* [Exercise aim]: Set down every record below exactly as it stands, with the pictures omitted.

* [Data shown]:

-.-.-

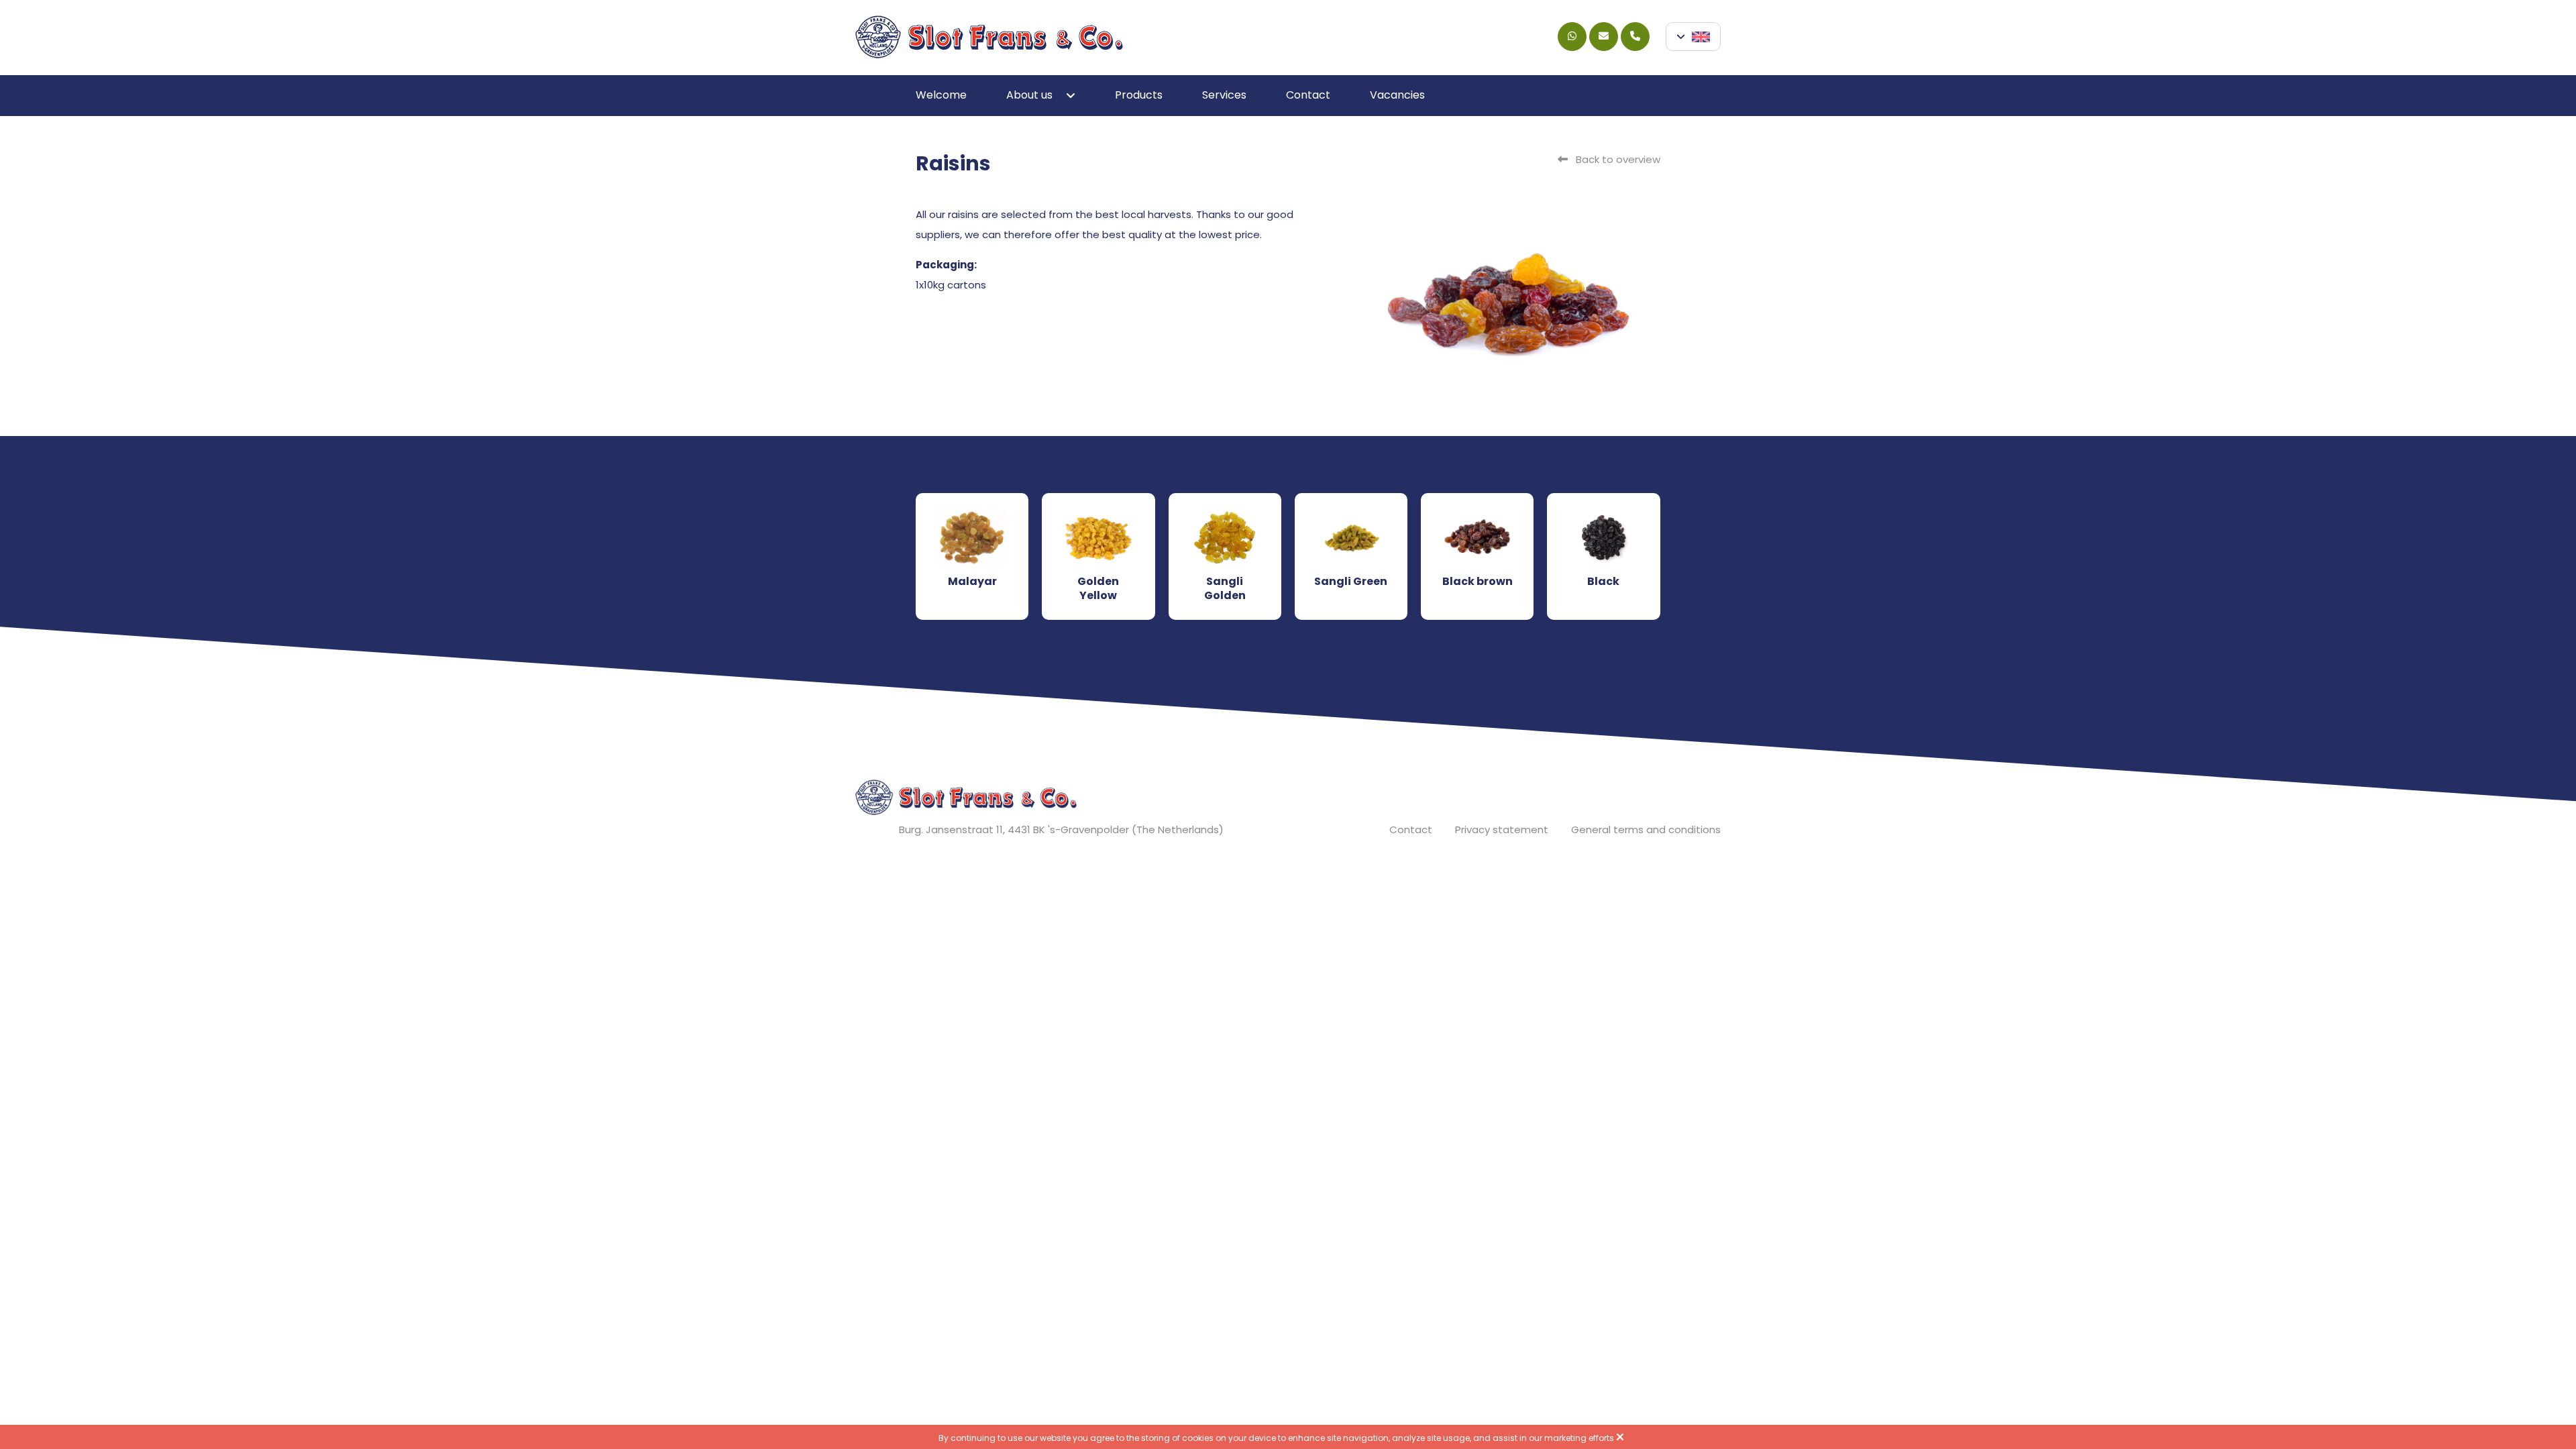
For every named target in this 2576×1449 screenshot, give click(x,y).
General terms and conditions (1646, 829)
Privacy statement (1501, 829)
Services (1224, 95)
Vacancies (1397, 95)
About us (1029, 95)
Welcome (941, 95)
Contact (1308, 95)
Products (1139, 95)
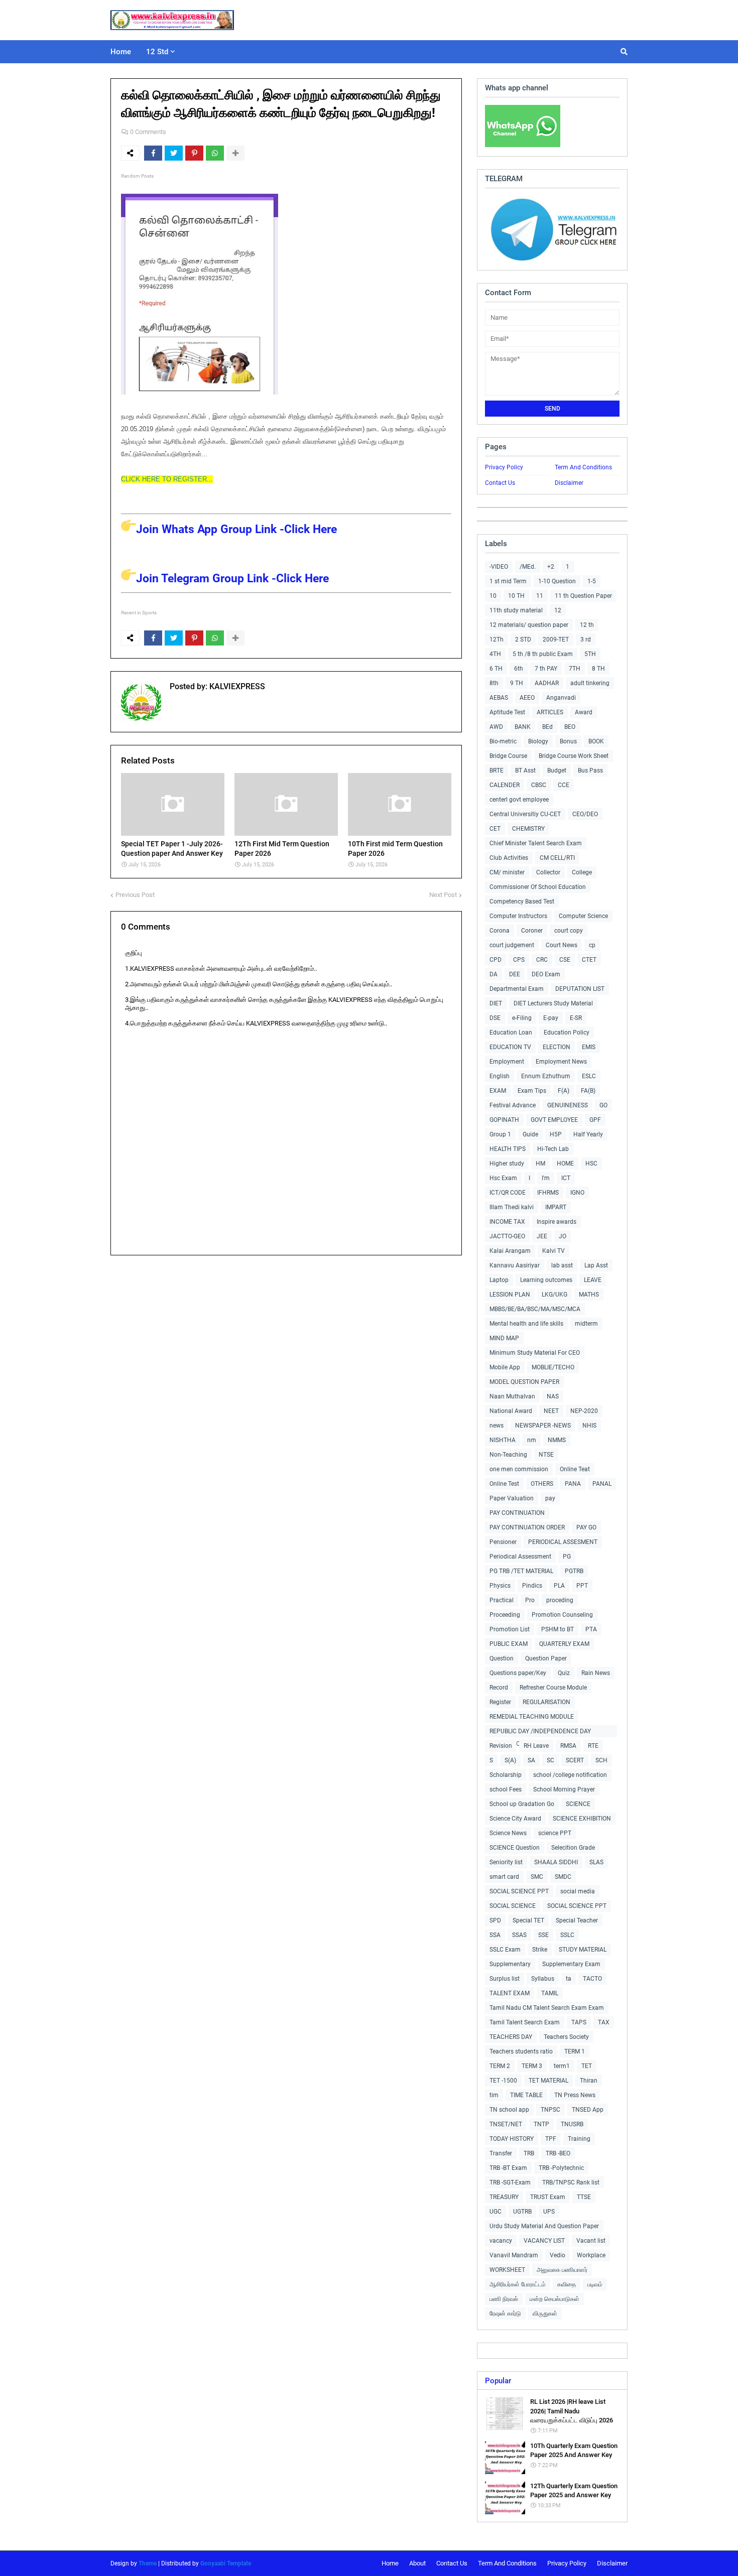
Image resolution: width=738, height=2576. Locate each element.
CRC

-.-.-

* [Task answer]:
For every named target in this 2576×1449 screenshot, give click(x,y).
General terms and conditions (1646, 829)
Privacy statement (1501, 829)
Services (1224, 95)
Vacancies (1397, 95)
About us (1029, 95)
Welcome (941, 95)
Contact (1308, 95)
Products (1139, 95)
Image resolution: width=738, height=2576. Locate each element.
CRC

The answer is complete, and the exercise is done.